The Liver’s Role:  East & West

So this week I want to talk a little more about the Liver, its role in fighting infection and autoimmune disease.

The Liver has one main similarity in both Chinese and Western medicine, it stores blood.  However, in Chinese Medicine (CM) it is also responsible for ensuring the smooth flowing of Qi, which influences every other part of the body as well as our emotions (see my anger blog). In CM storing of the blood has three functions:

  1. It regulates blood volume 
  2. It regulates menstruation 
  3. It moistens the eyes and sinews

In Western Medicine (WM) the liver‘s job of storing the blood is more accurately filtering the blood coming from the digestive tract, before passing it to the rest of the body. In this way the liver also detoxifies chemicals and metabolizes drugs. As it does so, the liver secretes bile that ends up back in the intestines.  It also controls and makes the proteins, fats, cholesterol and clotting agents.

So whichever way you look at it, the Liver is pretty important.

The Warrior within us all

There is another similarity between the East and West concepts of the Liver that I would like to focus on, and that is it’s role in the body’s ability to fight infection.  

In Chinese Medicine the Liver is said to be the General, the minister responsible for defending the nation’s borders.  To help explain this, let me first tell you a little about how the ancient Chinese viewed the body.  The Chinese saw the body as a reflection of the world around them and our organs represented the ministers required to manage an empire.   The channels and bodily processes are the empire in action – agriculture and grain storage, irrigation and waste management, and an army.   In this system the Heart represents the role of Emperor, the sovereign of all organs.  It is responsible for intelligence, wisdom, and spiritual transformation.

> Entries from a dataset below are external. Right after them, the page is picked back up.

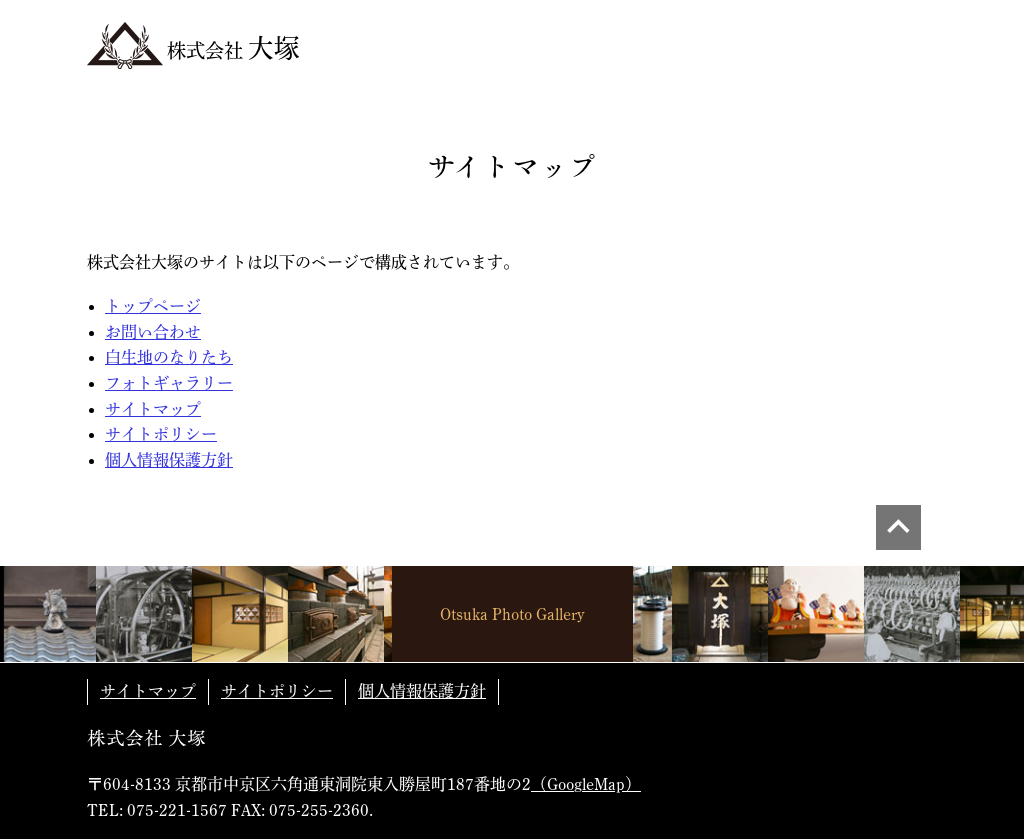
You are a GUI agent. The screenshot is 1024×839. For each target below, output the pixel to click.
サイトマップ (153, 409)
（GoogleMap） (586, 784)
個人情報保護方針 (169, 460)
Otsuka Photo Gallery (512, 614)
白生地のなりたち (169, 357)
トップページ (153, 306)
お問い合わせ (153, 332)
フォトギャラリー (169, 383)
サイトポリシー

The Liver, however, is the General, smart and courageous, and responsible for defending the borders of the Empire and making plans to do so.  In other words, fighting infection.

Protecting the boundaries

In Western Medicine the liver is the primary organ for breaking histamine down, that’s why  antihistamines are used to help treat the symptoms of liver failure.  In this way it is the Liver that is responsible for mobilising the troops against foreign invaders, such as bugs and parasites.  And if you have ever had hay fever, you know that histamines can make you feel very irritable.

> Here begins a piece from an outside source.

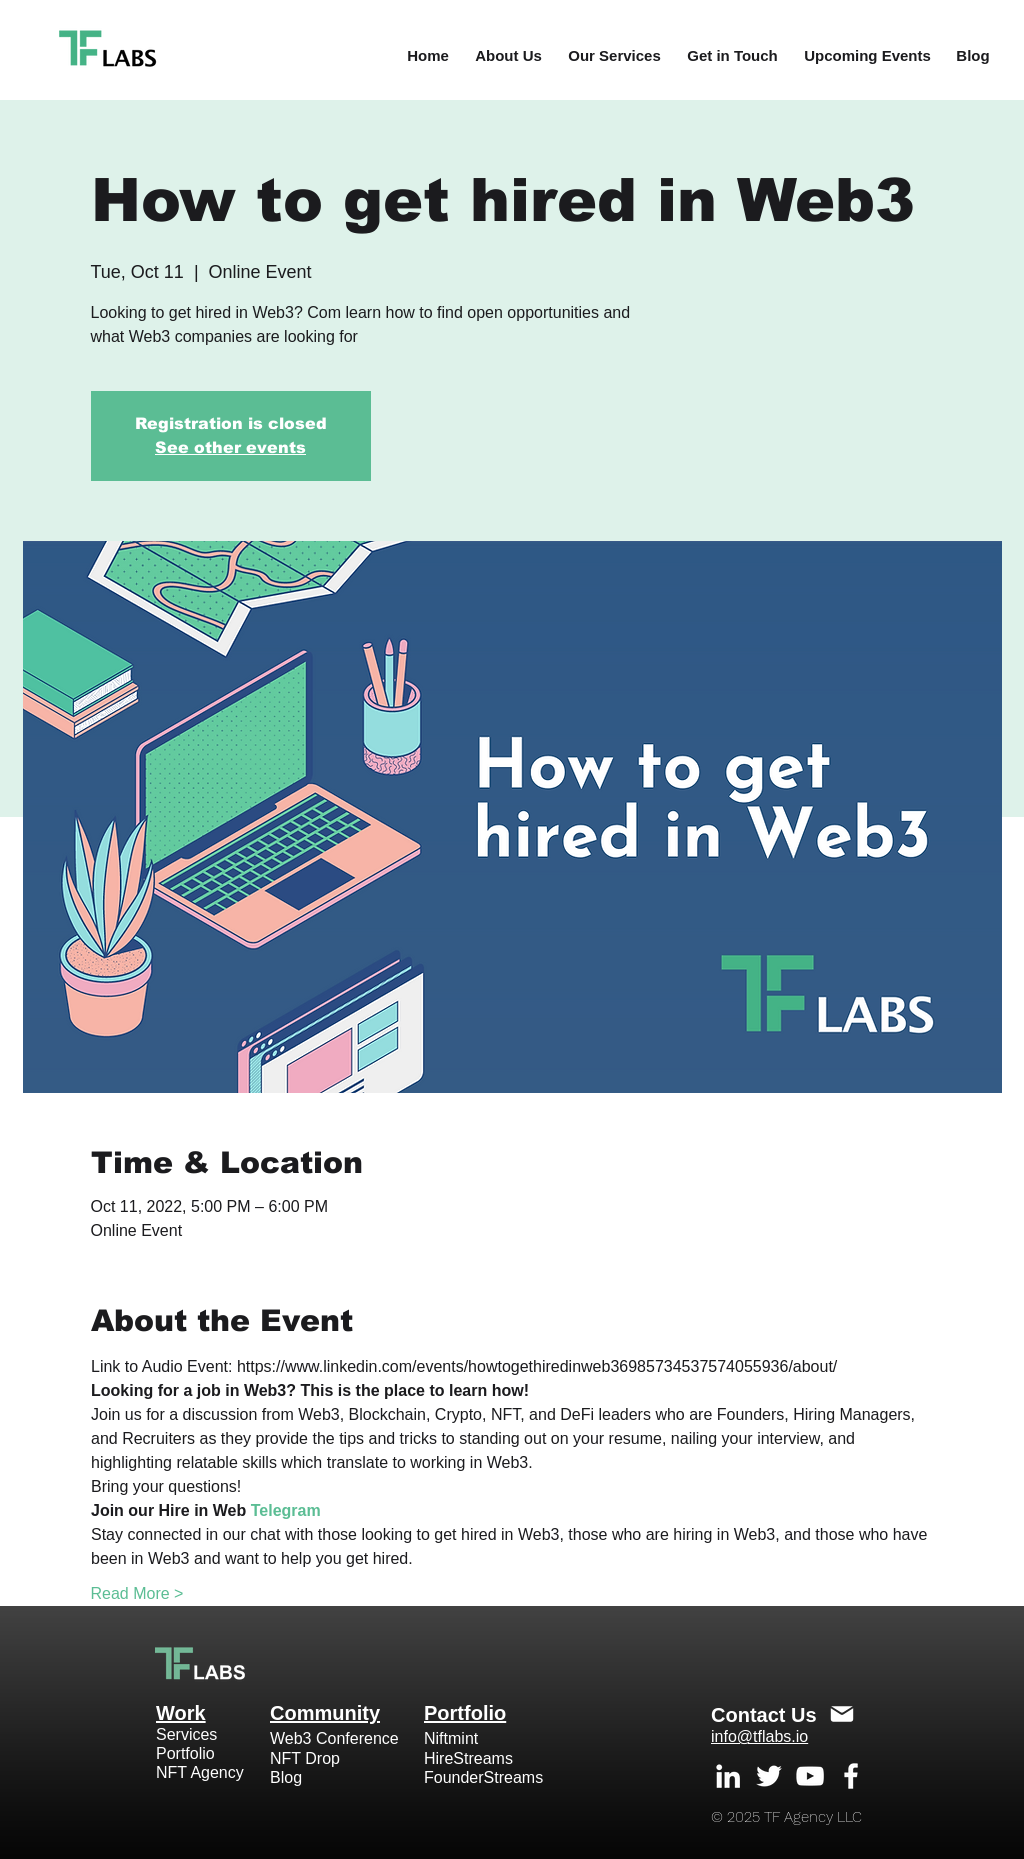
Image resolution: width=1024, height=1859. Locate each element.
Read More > (137, 1593)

This role of the Liver fighting off infectious agents that attack the body suggests the image of a warrior, whose job it is to defend the boundaries of the empire.  Without an adequate plan, the immune system would be ineffective, unable to resist potential invaders.  This is quite commonly the explanation when a person suffers from recurrent infections.  

Autoimmune disease

On the other hand, when the primary symptom is allergies (or hay fever as mentioned above), the immune system is essentially attacking the wrong enemy, generating antibodies against pollens, which are harmless.  Then it is as if the Liver is an overly zealous military leader, going to war too vigorously with no leniency.  In the case of autoimmune disease, the immune system can be seen to be a hyper-vigilant warrior who actually turns against his own side, creating an inflammatory reaction within the body’s tissues. 

What can you do? 

Well, as you would have gathered from my blogs so far, good health is a balancing act.  When it comes to the Liver, it’s important of course what goes through it:  too much alcohol, fatty food and medicines will all have a detrimental effect on the Liver over time….or not, of course, because we are all different.  We all feel and express anger in different ways.  Some of us exercise, others do not.

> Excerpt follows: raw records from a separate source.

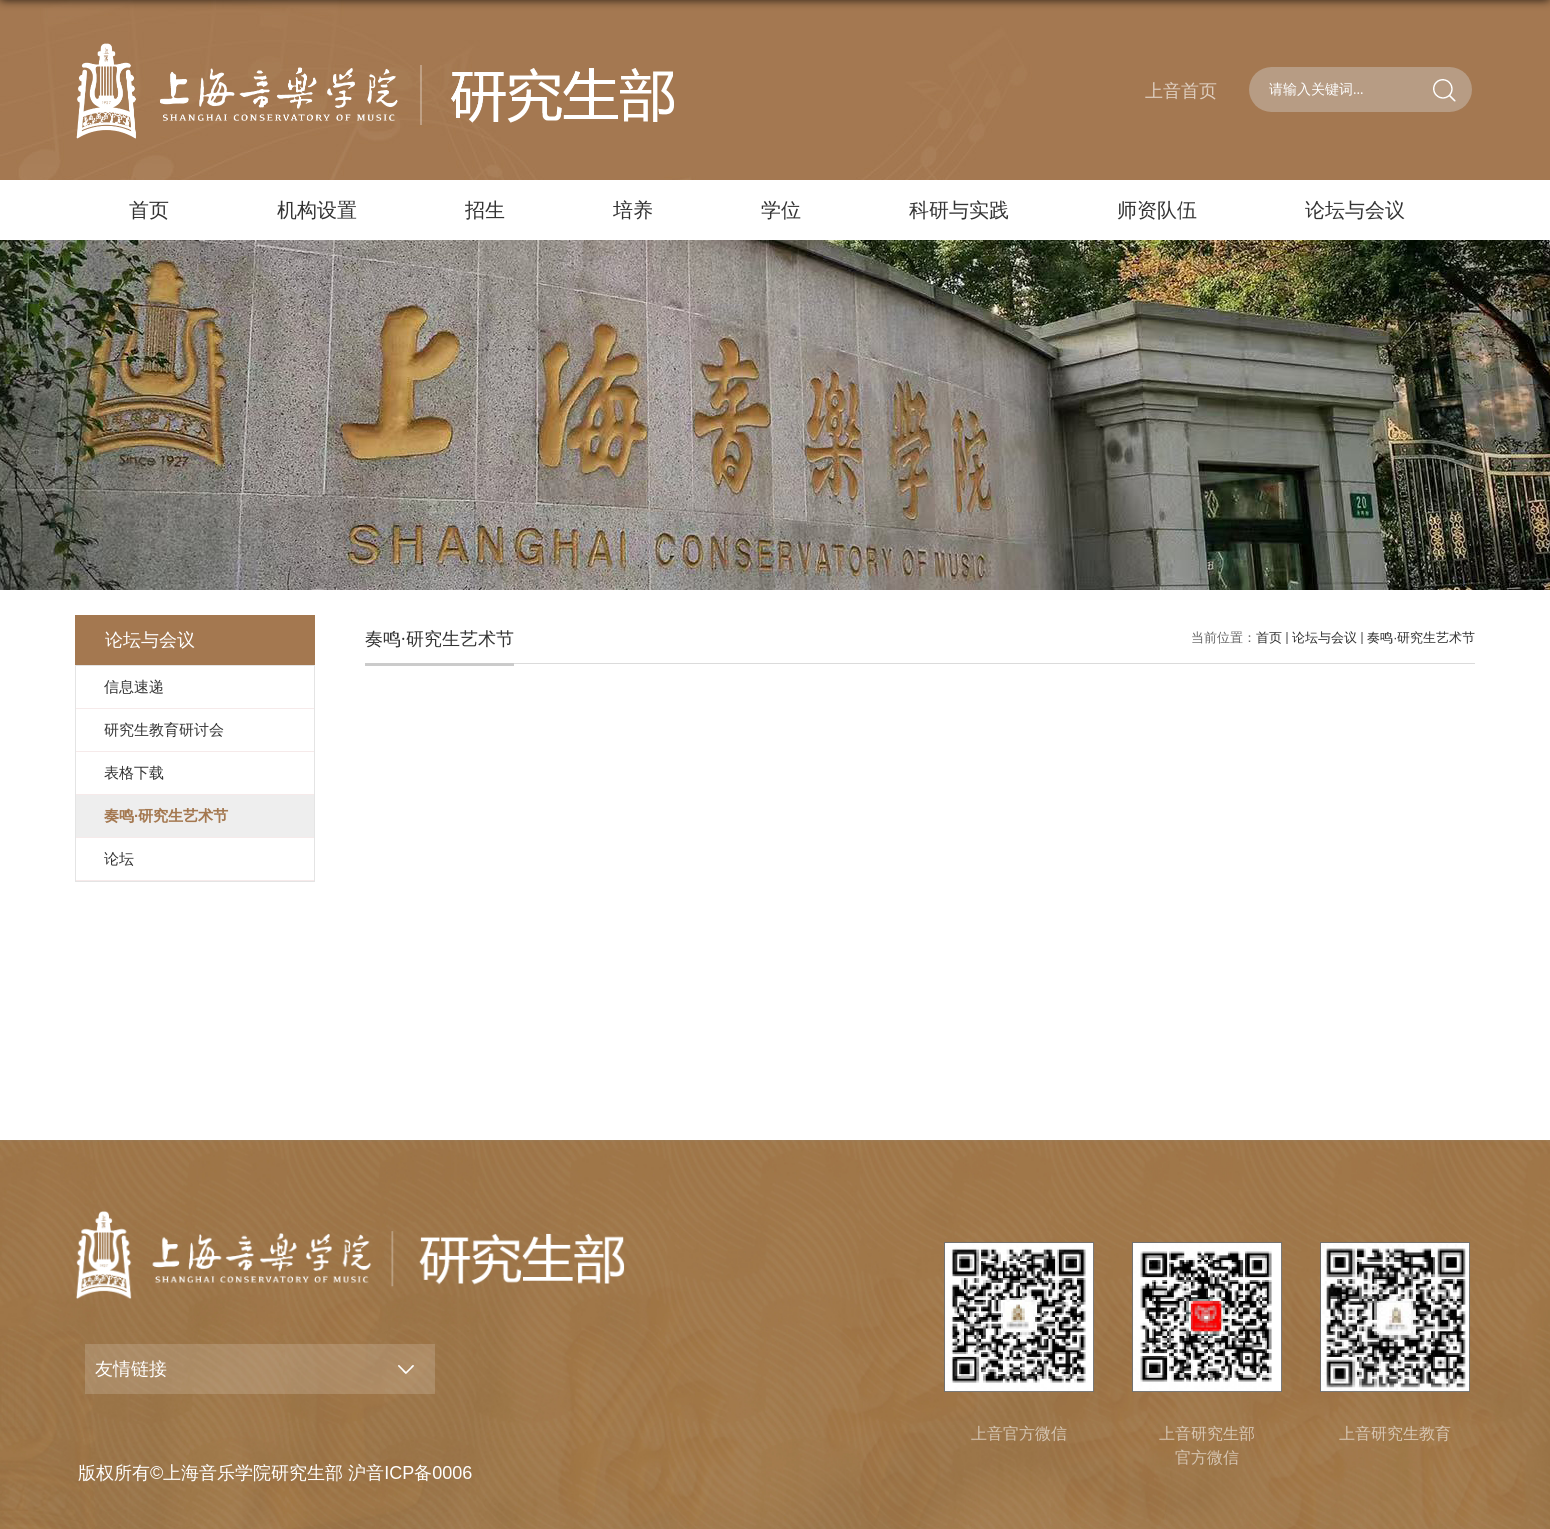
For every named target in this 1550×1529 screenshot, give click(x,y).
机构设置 (317, 210)
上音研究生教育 (1395, 1433)
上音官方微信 (1019, 1433)
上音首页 (1181, 91)
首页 (149, 210)
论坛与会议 (1355, 210)
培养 (633, 210)
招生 (485, 210)
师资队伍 (1157, 210)
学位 (781, 210)
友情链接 (131, 1369)
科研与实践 (959, 210)
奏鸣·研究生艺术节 (1421, 637)
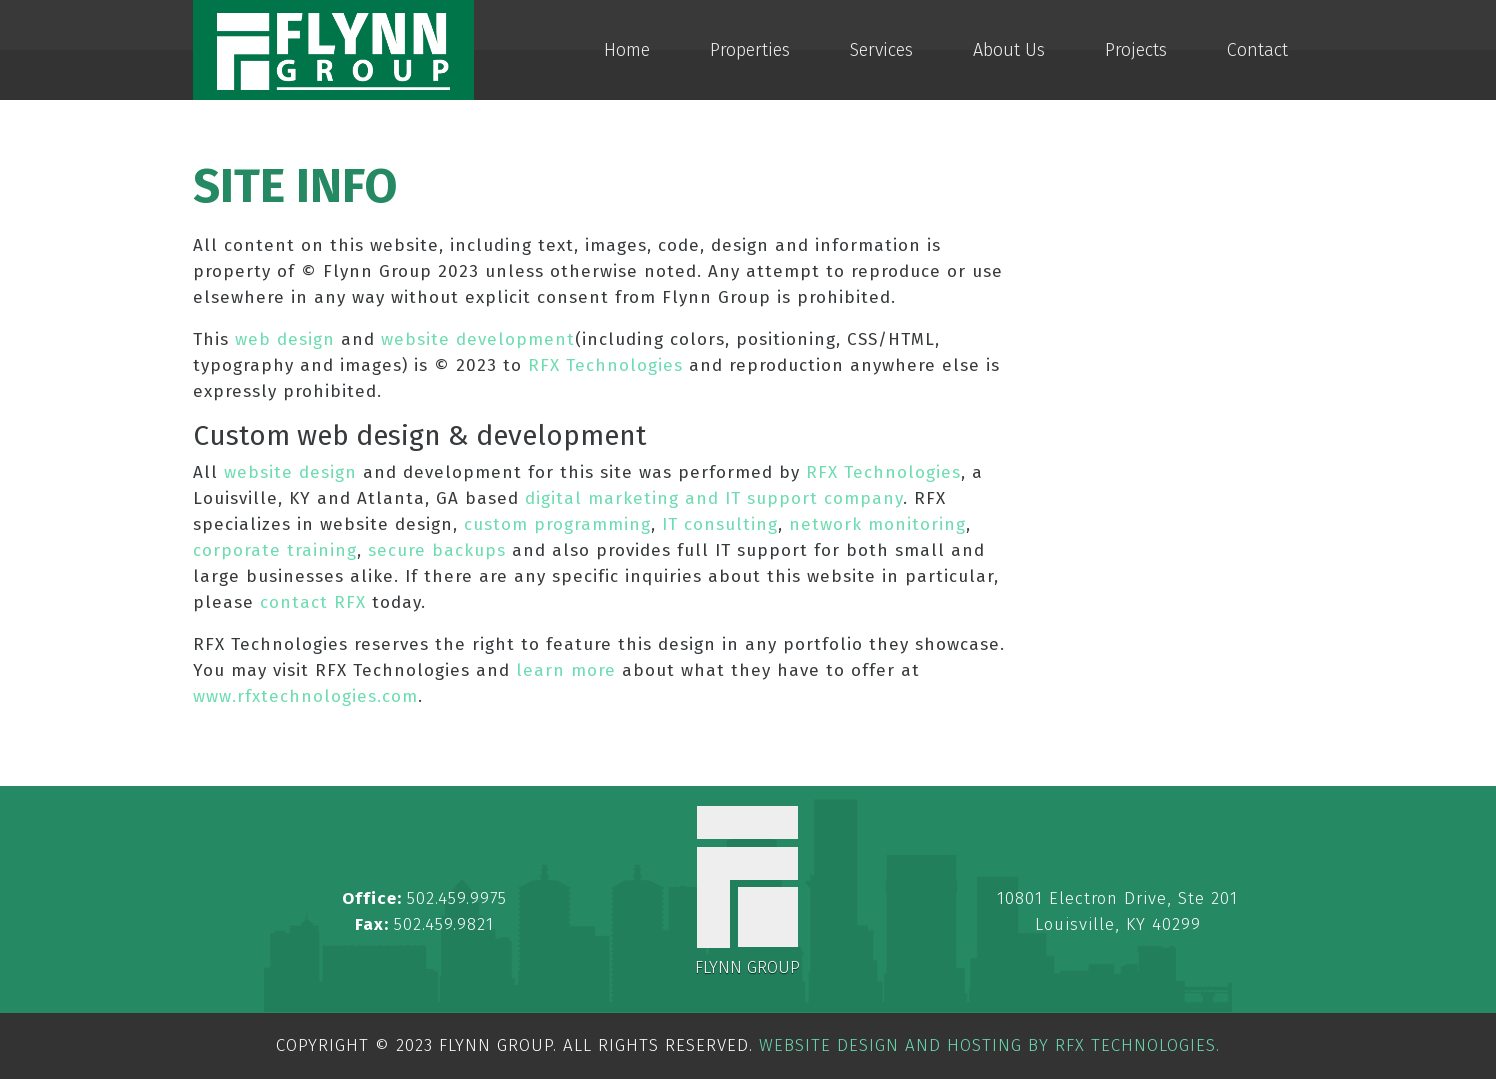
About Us (1009, 50)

balancing act Steve Coster acupuncture Photo by Leio McLaren (@leiomclaren) on Unsplash

Chinese philosophy advocates a balanced life, but a life that is lived.  Eat well (and drink), but in moderation.  Exercise is important, but you don’t need to run a marathon.  In Qi Gong there are various exercises and posture that are practiced to cleanse and nourish the Liver.  And an Acupuncture session every now and then will ensure your Liver Qi flows smoothly.